I am grateful for that valid point. Clearly, IFAs cannot be excluded from all responsibility, but we need to bear in mind the context in which they are working. If they are looking at the strategy and pricing of a fund classified as cautious managed, we need to recognise the context in which that advice is being given. Therefore, the failure of the FSA to set the right context in which an IFA can make recommendations is fundamental to the issue.
There is another conflict. The FSA regulates the authorised corporate directors and Capita acts as the authorised corporate director for more than 300 firms. Taking action against Capita could create difficulties, leading to panic in the marketplace. The FSA has powers under section 166 of the Financial Service and Markets Act 2000 to instigate an independent investigation into organisations that take such responsibilities. Will the Minister tell us whether any such action has been taken by the FSA?
The Arch Cru affair is a minefield of accusation and counter-claim. My hon. Friend Guy Opperman referred to the Serious Fraud Office. I was alarmed to discover that two of the three main directors or partners who established the Arch Cru funds—Robin Farrel1 and Robert Addison—are still operating, albeit under a new name of Arch Global. Allegations have been made to the Serious Fraud Office about how Arch funds were invested in a property company with common directors. Student accommodation was bought on the open market at one price, only to be sold to the Arch investors shortly afterwards for an inflated sum.

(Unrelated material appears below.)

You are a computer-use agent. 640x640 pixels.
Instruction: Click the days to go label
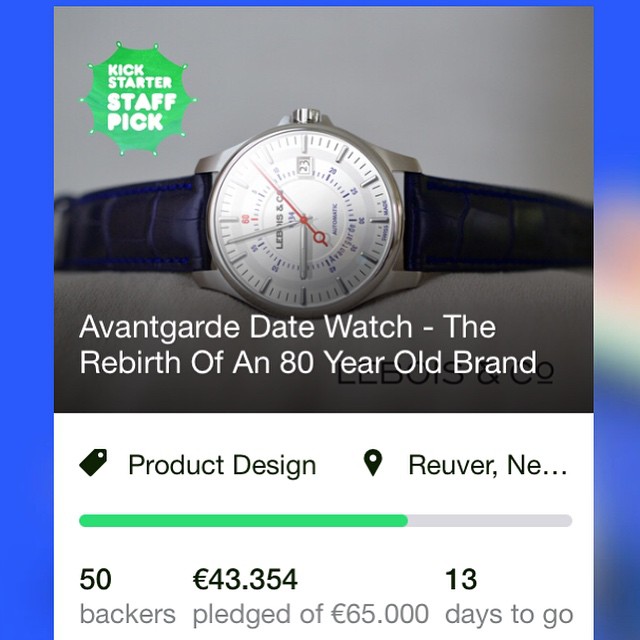(x=509, y=615)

I have no knowledge of whether or not those points are true, but they clearly need to be investigated.
As for compensation issues, the auditors and the Guernsey Financial Services Commission certainly need to be pursued by some authority, be it the FSA, the Minister or other parties.
Finally, in view of the FSA’s actions and the associated conflicts, I am troubled that section 404 of the 2000 Act can bind the financial services ombudsman to the FSA’s judgment on the level of compensation. The FSA has made its view of the 70% figure quite obvious in its statement. Therefore, even if investors seek to make a claim involving the financial services ombudsman, or if they follow other routes, the FSA can limit the compensation to 70% at a later stage.